Rotaries were a great idea on Cape Cod back when we were 20,000 farmers and fishermen. Our population is 200,000 now, and it doubles on summer weekends. Buzzards Bay, which has 3000 souls or so on any given day, has megalopolis-level traffic twice a weekend for June, July, August and parts of September. People who live in Boston or Brooklyn dread driving through here.

Buzzards Bay, MA
There are Rules to the roundabout, which are on the books somewhere and can be accessed online. These come from government agencies, and work just fine.... in theory.

There are also Methods to a roundabout. These are taught to you by motorheads, well-sited gas station attendants and other locals. We'll get to those in a moment.

Here are the official rules, from the Massachusetts RMV:

Rotary Traffic Rules

Traffic travels counter-clockwise in a rotary. Always yield the right-of-way to vehicles already
in the rotary (unless told differently by signs or police officers) and to pedestrians. Use your
turn signals in the same way as any other intersection. Travel through the rotary and, when
you are ready to exit, use your right turn signal.

Choosing a Lane
If the rotary has a single lane, you must enter from the right lane of the road you are
coming from. You must exit onto the right lane of the road you intend to travel on.
If the rotary has multiple lanes, look for signs to help you choose the proper lane. If there
are no signs, you should do the following:

• For a quarter-turn, or to continue straight ahead, enter the rotary from the right lane.
Stay in that lane, and exit onto the right lane.

• For a three-quarter-turn, or a U-turn, enter the rotary from the left lane. Travel through
the middle or inner lane. Exit onto the right lane. If coming from a road with a single
lane, you should stay in the right lane for the entire turn.

In a multiple-lane rotary, there may be traffic on both sides of your vehicle. Do not attempt
to move out of your lane until it is safe to do so. If you miss your exit, don’t get upset.
Check the traffic around you. If it is safe to do so, go around again and position your vehicle
to properly and safely exit the rotary.

Do not stop in the rotary.


Bourne/Wareham line, MA
In reality... well, let's talk to a few experts, shall we?

Our experts in this case are:

1) A desk clerk at a rotary hotel. He is here because he, more than perhaps anyone on Cape Cod, must explain rotaries to people from out of state.

2) A police officer from Duxbury, a town full of old people which has (relatively) recently put a roundabout up at an intersection that had been a normal cross intersection since Myles Standish rode over it.

3) A guy who has been pumping gas at a Cape Cod rotary for 20 years, with a clear view of all the mayhem and a clear mind with which to remember crash stories.

Raw data =>

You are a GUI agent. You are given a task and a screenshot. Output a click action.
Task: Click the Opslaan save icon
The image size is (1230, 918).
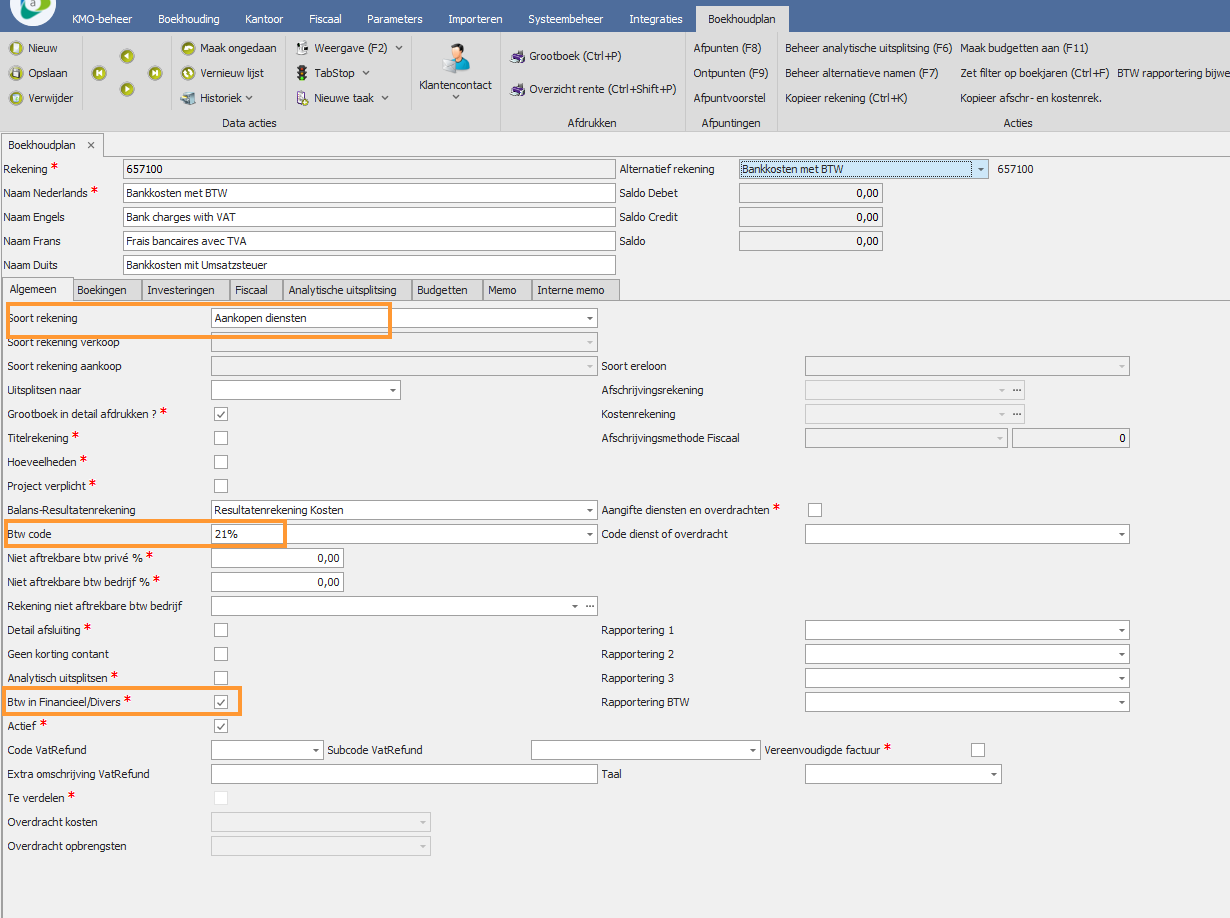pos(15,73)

Tasks =>
1/ Using the Cape Cod rotaries text, mark each statement yes or no and back it with the deciding words quoted from that text. (a) Cape Cod's population is now 200,000. (b) Traffic travels clockwise in a rotary. (c) The official rules allow a driver to stop in the rotary.
2/ Extend the Cape Cod rotaries text, picking up right after the third expert is introduced.

Answers per task =>
1/
(a) Yes: "Our population is 200,000 now"
(b) No: "Traffic travels counter-clockwise in a rotary."
(c) No: "Do not stop in the rotary."

2/
4) A math teacher who is good with numbers and formulae.

5) A few expert drivers in niche fields, i.e. trucker, biker, chronic speeder, guy who drives in a demolition derby now and then...

Rather than to attempt to impose any order on this, I feel it would be best to hit you in a sort of stream-of-consciousness manner. I'm going to end the article with this, as little I can say will top the wisdom you can gain from these quotes from the experts.

******************************

Hyannis, MA
"The problem is layered, but simple. Massachusetts is the only state with extensive rotary use. Cape Cod is a tourist area, and attracts out-of-state people. They all meet in the rotary.

People are pulling into that rotary who have no idea what a rotary is, or even what a ROUNDABOUT AHEAD sign means. They are meeting up there with the only people in America who truly understand how to drive in rotaries... the locals.

The locals know that the only rule in the rotary is Make Your Own Law. Yes, the people who know rotaries the best have a tendency to work them aggressively, which goes poorly with the more tentative approach used by the tourists."

***************************************
"The best way to work a rotary is by viewing it like stealing second in a baseball game. Take a slight lead, pick your spot, and explode into the gap. Drive THROUGH the target, just like sliding into the base. Never stop once you commit.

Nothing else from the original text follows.